#### 文書抜粋
· · ·

今から約2週間前。11月9日、流経大柏は日体大柏を4-1で下し、3年ぶり8度目の選手権出場を決めた。
今季は開幕から好調を維持し、U-18高円宮杯プレミアリーグEASTでも前半戦は上位争いを展開。MF松本果成(3年/湘南内定)、MF亀田歩夢(3年/富山内定)らを擁し、高体連屈指のタレント力で大きな期待を寄せられていた。
しかし――。チームはインターハイ予選決勝で市立船橋に1-2で敗戦。「今までやってきたことが半信半疑になってしまった」と榎本雅大監督が振り返ったが、そこからチーム状況は暗転してしまう。
夏以降は勝ち切れなくなり、プレミアリーグでも中位まで順位を下げた。それでも選手権予選では苦しい状況から持ち直しただけに、最後の冬に挑む権利を手にできた喜びは大きい。笑顔が弾け、誰もが待ちに待った大舞台での戦いに胸を躍らせた。
その一方で、複雑な心境だった選手もいる。10番を背負うMF柚木創(3年)だ。
創造性豊かなプレーで2年次から出場機会を掴み、世代別代表も経験。今季もトップ下のポジションで攻撃を牽引し、Jクラブの練習にも参加した。チームを象徴するプレーヤーだが、シーズン後半戦は怪我の影響もあってパフォーマンスが低下。10月下旬にスタートした選手権予選では全3試合でベンチスタートとなり、難しい時間を過ごした。柚木は言う。

· · ·

#### 素材
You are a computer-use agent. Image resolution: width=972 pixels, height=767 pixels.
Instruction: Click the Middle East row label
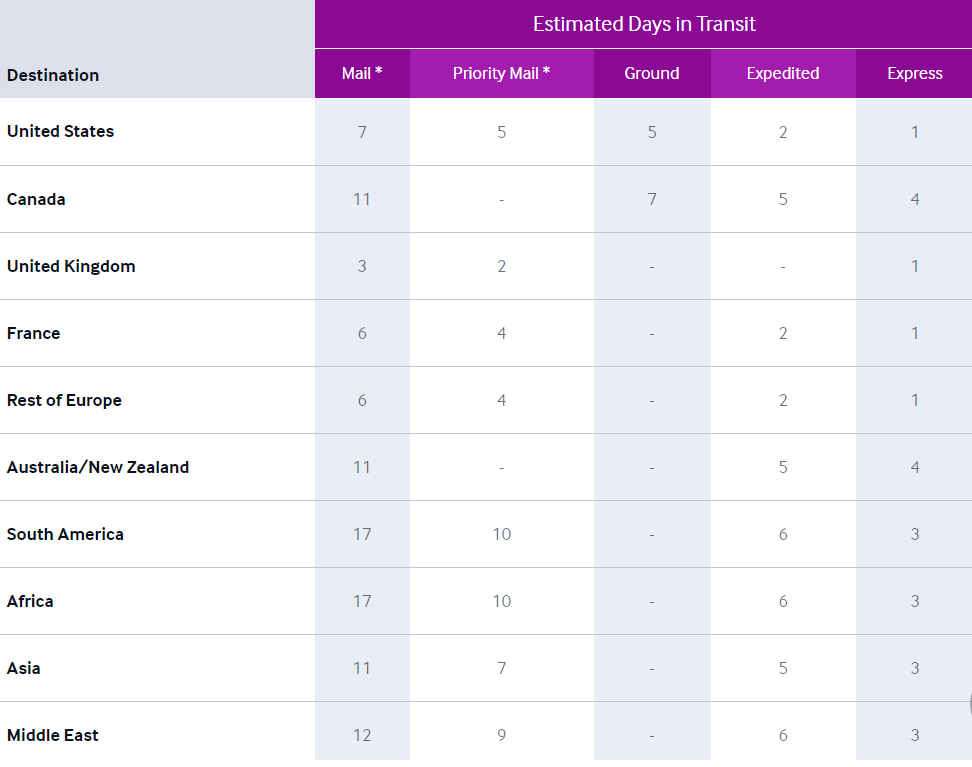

· · ·

#### 課題 1
文書抜粋によると、11月9日の試合で流経大柏は日体大柏に何対何で勝ったか。
#### 課題 2
文書抜粋の「今季は開幕から好調を維持し、」から「その一方で、複雑な心境だった選手もいる。10番を背負うMF柚木創(3年)だ。」までを、その語句も含めて一字一句違えずに書き写せ。

#### 想定回答 1
流経大柏は4-1で日体大柏に勝った。

#### 想定回答 2
今季は開幕から好調を維持し、U-18高円宮杯プレミアリーグEASTでも前半戦は上位争いを展開。MF松本果成(3年/湘南内定)、MF亀田歩夢(3年/富山内定)らを擁し、高体連屈指のタレント力で大きな期待を寄せられていた。
しかし――。チームはインターハイ予選決勝で市立船橋に1-2で敗戦。「今までやってきたことが半信半疑になってしまった」と榎本雅大監督が振り返ったが、そこからチーム状況は暗転してしまう。
夏以降は勝ち切れなくなり、プレミアリーグでも中位まで順位を下げた。それでも選手権予選では苦しい状況から持ち直しただけに、最後の冬に挑む権利を手にできた喜びは大きい。笑顔が弾け、誰もが待ちに待った大舞台での戦いに胸を躍らせた。
その一方で、複雑な心境だった選手もいる。10番を背負うMF柚木創(3年)だ。